Abstract 5821: Synergism of FAK and ROS1 inhibitors in the treatment of CDH1-deficient cancers mediated by FAK-YAP-TRX signaling

Abstract

Abstract CDH1 deficiency is common in triple negative breast cancer and diffuse gastric cancer patients, both of which lack effective therapeutics. Although inhibiting ROS1 function results in synthetic lethality in CDH1-deficient cancers, adaptive resistance limits their potential clinical benefits. Hyperactive focal adhesion kinase (FAK) signaling contributes to adaptive drug resistance, and FAK inhibitors are partially effective against CDH1–deficient cancers. Thus, co-treatment with ROS1 and FAK inhibitors may provide stronger anti-cancer effects by targeting CDH1 deficiency and potentially overcome drug resistance.
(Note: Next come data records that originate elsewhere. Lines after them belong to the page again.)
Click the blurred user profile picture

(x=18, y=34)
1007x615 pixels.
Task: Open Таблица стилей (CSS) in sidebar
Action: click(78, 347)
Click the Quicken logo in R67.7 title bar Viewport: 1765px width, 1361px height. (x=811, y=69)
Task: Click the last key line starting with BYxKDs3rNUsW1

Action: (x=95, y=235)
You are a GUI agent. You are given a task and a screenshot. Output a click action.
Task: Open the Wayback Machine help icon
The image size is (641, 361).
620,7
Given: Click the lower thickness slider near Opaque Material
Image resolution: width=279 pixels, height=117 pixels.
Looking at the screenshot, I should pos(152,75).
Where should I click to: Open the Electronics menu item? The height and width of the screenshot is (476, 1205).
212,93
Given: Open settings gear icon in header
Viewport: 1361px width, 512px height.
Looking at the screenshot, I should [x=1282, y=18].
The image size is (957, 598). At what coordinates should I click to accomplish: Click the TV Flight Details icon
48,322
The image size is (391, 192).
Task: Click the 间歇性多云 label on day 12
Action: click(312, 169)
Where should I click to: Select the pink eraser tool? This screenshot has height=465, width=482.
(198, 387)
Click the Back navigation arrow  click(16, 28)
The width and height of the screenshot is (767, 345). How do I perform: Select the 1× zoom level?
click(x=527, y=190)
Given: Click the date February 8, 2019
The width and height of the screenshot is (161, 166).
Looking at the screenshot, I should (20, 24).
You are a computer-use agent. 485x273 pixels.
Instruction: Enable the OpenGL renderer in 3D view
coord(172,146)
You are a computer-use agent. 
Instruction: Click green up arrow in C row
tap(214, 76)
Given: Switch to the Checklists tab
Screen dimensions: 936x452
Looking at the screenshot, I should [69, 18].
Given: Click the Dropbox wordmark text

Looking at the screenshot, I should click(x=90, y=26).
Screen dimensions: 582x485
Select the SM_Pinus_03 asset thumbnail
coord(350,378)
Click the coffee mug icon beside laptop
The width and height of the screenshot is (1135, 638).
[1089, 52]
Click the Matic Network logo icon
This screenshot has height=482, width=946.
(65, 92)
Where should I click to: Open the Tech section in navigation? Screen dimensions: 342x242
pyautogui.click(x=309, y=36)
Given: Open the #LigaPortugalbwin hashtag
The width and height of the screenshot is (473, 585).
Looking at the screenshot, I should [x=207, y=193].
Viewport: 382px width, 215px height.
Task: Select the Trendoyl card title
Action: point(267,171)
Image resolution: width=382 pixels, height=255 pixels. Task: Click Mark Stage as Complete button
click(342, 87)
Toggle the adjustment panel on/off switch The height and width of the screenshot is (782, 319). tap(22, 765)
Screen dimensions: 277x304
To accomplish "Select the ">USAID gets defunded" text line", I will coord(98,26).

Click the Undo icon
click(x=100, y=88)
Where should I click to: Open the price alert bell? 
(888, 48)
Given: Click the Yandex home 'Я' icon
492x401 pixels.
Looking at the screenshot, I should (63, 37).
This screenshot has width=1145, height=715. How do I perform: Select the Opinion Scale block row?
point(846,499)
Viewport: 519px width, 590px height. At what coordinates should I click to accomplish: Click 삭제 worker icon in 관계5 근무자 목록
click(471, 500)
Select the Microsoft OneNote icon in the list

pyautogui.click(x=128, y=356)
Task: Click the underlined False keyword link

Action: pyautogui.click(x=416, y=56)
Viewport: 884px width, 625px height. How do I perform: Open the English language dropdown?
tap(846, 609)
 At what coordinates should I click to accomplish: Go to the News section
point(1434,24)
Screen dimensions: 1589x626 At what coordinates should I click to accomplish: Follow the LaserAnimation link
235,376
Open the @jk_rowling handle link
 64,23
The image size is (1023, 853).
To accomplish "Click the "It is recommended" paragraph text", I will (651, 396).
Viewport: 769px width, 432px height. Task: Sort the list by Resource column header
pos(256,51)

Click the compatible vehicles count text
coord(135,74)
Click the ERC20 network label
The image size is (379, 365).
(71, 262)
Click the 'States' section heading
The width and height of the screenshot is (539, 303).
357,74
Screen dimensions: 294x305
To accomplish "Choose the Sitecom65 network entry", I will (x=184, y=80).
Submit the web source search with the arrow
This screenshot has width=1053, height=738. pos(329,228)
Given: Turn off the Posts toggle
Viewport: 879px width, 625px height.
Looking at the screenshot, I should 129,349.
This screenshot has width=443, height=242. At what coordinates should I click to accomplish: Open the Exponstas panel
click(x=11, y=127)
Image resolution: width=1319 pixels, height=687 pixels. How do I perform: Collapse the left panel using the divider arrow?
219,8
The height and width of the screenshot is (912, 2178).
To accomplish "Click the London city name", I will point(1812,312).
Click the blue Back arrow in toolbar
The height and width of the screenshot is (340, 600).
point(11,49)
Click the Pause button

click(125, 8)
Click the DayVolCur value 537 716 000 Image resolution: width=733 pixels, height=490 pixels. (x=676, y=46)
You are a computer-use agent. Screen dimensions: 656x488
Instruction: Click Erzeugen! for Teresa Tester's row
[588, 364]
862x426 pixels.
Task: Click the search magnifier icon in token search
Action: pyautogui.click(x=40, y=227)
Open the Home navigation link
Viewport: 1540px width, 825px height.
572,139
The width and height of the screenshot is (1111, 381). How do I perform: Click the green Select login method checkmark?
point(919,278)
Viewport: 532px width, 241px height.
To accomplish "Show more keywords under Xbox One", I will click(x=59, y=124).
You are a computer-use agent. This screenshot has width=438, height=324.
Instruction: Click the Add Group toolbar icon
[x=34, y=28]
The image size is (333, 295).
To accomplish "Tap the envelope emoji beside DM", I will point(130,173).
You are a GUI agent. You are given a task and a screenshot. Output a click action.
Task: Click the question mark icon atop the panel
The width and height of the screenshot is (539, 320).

Here, we evaluated the effects and mechanisms of combined treatment with FAK inhibitor IN10018 and ROS1 inhibitors. Cell-based assays and in vivo animal experiments revealed that FAK and ROS1 inhibitor combination treatment showed stronger anti-cancer effects than either monotherapy. ROS1 inhibitors induced FAK-YAP-TRX signaling, decreasing oxidative stress–related DNA damage, and consequently reducing its anti-cancer effects. However, the combination treatment suppressed the aberrant FAK-YAP-TRX signaling, reinforcing the cytotoxicity of ROS1 inhibitor towards cancer cells. This mechanism of action was confirmed by inhibiting the activity of FAK-YAP-TRX downstream signaling molecules and by pretreatment with oxidative stress scavengers. These findings support the co-administration of FAK and ROS1 inhibitors as a therapeutic strategy in CDH1-deficient triple negative breast cancer and diffuse gastric cancer patients and support further clinical testing of this combination regimen. Citation Format: Jiaming Gao, Yunying Yao, Zaiqi Wang, Baoyuan Zhang, Ruibao Ren. Synergism of FAK and ROS1 inhibitors in the treatment of CDH1-deficient cancers mediated by FAK-YAP-TRX signaling [abstract]. In: Proceedings of the American Association for Cancer Research Annual Meeting 2023; Part 1 (Regular and Invited Abstracts); 2023 Apr 14-19; Orlando, FL. Philadelphia (PA): AACR; Cancer Res 2023;83(7_Suppl):Abstract nr 5821.